Отрывок страницы.
+++

Средневековые рыцари и куртуазные истории
660
просмотров
Зверски откусываешь кусок щита, с рычанием рвёшься в бой, а потом, обрызганный чужой кровью, становишься на колено перед дамой сердца и, положив перед ней военный трофей (например, отрубленную руку), читаешь канцону… Вот она — настоящая куртуазность! И кто же был самым-самым куртуазным рыцарем?

Рыцари и любовные треугольники

Представления о куртуазном поведении корнями тянутся ещё к античной литературе, зрели в Средние века и, на беду свою, ударили прямо в голову прованскому поэту Кретьену де Труа, который стал автором чуть ли не самых популярных произведений в этом стиле. Впечатлительные жители Прованса поголовно заразились куртуазностью, а оттуда эта мода разошлась по всей Европе. Не по хижинам бедняков, разумеется; слово «куртуазный» происходит от слова «двор». Двенадцатый век стал расцветом поэзии трубадуров, прославлявших куртуазную любовь.

Как же выглядел куртуазный рыцарь? Этот образ трубадуры без зазрения совести похитили у Овидия: «Он дрожит от любви, не спит, он бледен, может умереть от неразделённости своего чувства».

Дрожать можно было в адрес определённой дамы, а можно — в адрес Девы Марии.

Вообще, позиция куртуазного рыцаря — это такая любовь верующего католика к Богоматери, перенесённая, так сказать, в земную юдоль. При этом терминология служения Даме абсолютно копировала терминологию служения сеньору. Например, «вознаграждение» (платок, шнурок, поцелуй), которое влюблённый надеялся получить от возлюбленной, обозначалось тем же термином, что и вознаграждение, получаемое вассалом от сеньора; неверных любовников называли «ганелонами» — так в «Песни о Роланде» звали предателя, обрёкшего Роланда на гибель. Так что в определённом смысле, для своего времени Роланд был весьма куртуазен. Но, увы, жил он несколько раньше Кретьена де Труа — в его суровые времена котировались хардкорные сражения, звериная суровость и непрошибаемая верность королю, а не преданное служение даме.

+++

Фрагмент данных.
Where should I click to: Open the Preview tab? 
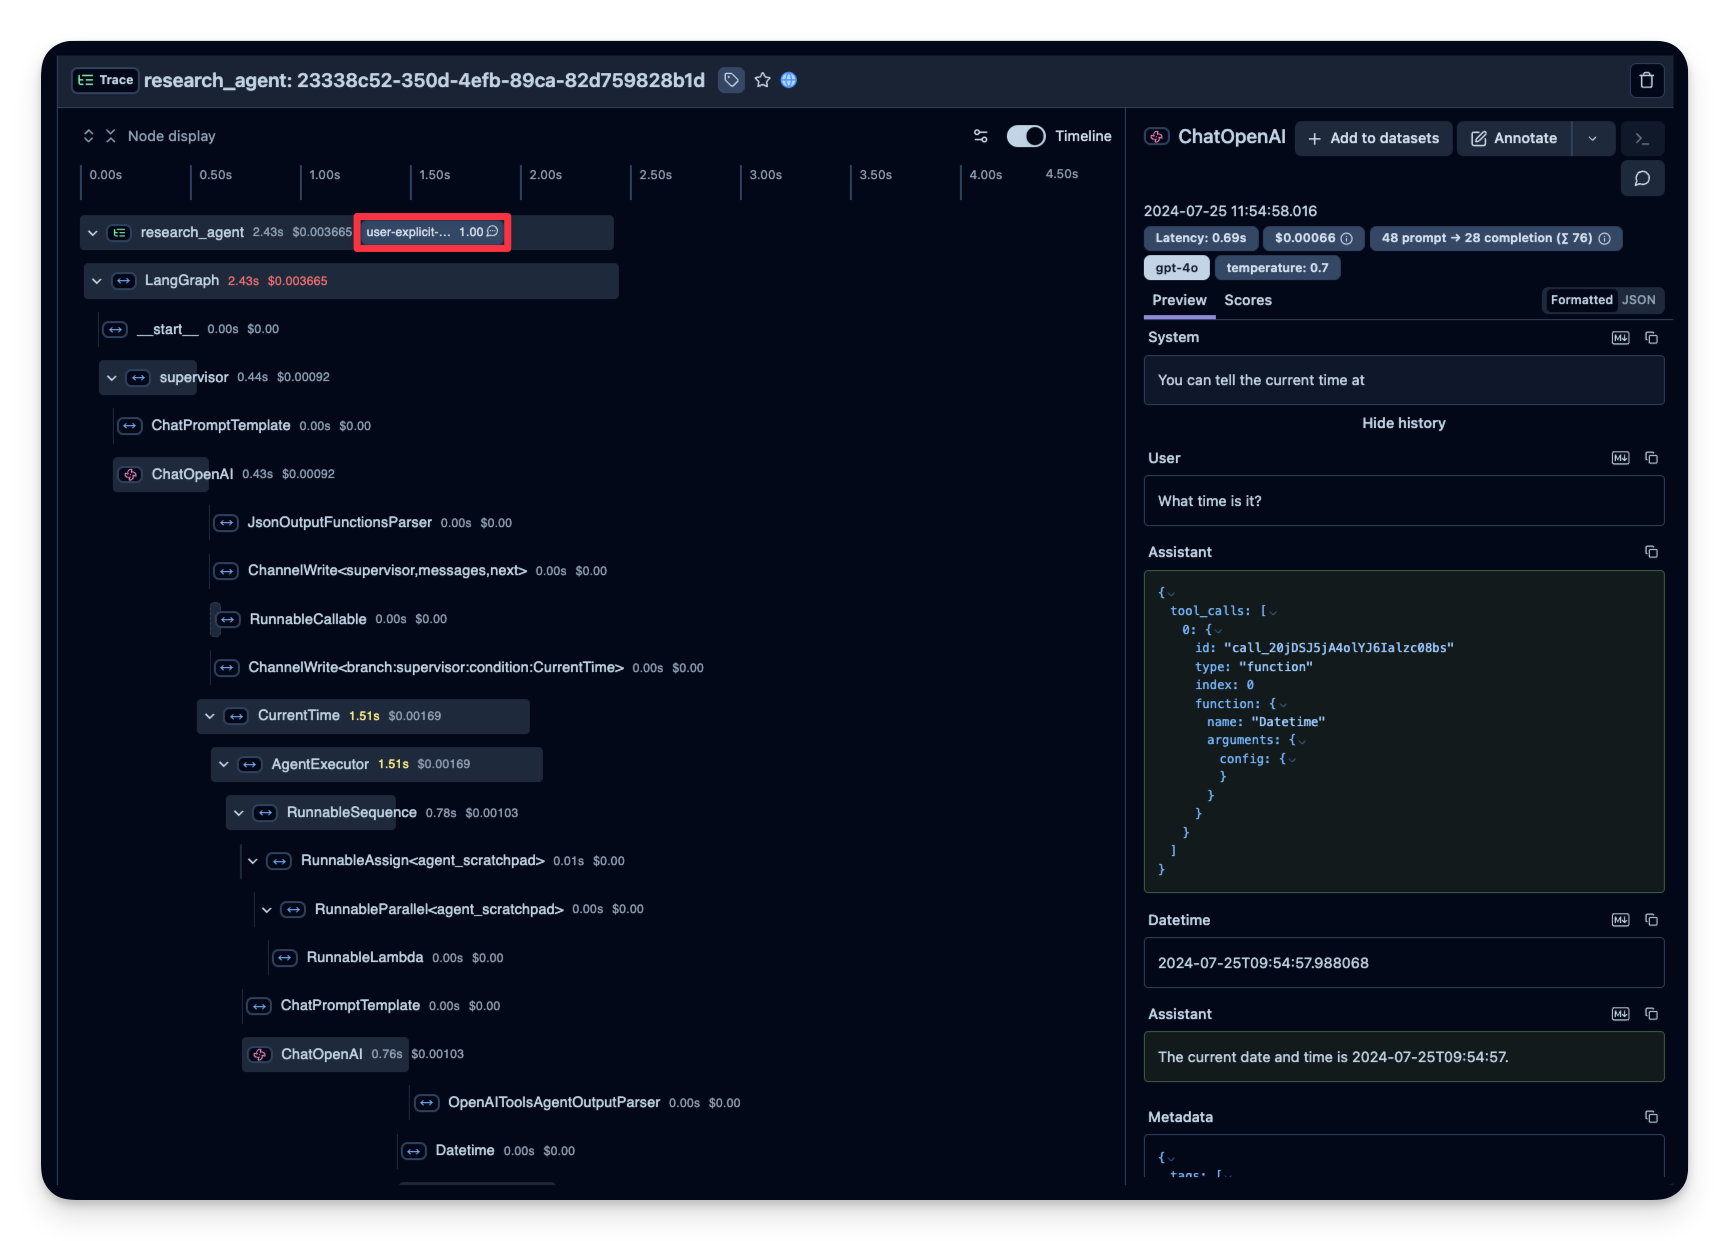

+++

Список заданий.
1. От какого слова, согласно тексту о средневековых рыцарях, происходит слово «куртуазный»?
2. Перепишите дословно отрывок текста о средневековых рыцарях от «Как же выглядел» до «а можно — в адрес Девы Марии.».
Эти данные взяты из другого источника.

Ответы по заданиям.
1. От слова «двор».

2.
Как же выглядел куртуазный рыцарь? Этот образ трубадуры без зазрения совести похитили у Овидия: «Он дрожит от любви, не спит, он бледен, может умереть от неразделённости своего чувства».

Дрожать можно было в адрес определённой дамы, а можно — в адрес Девы Марии.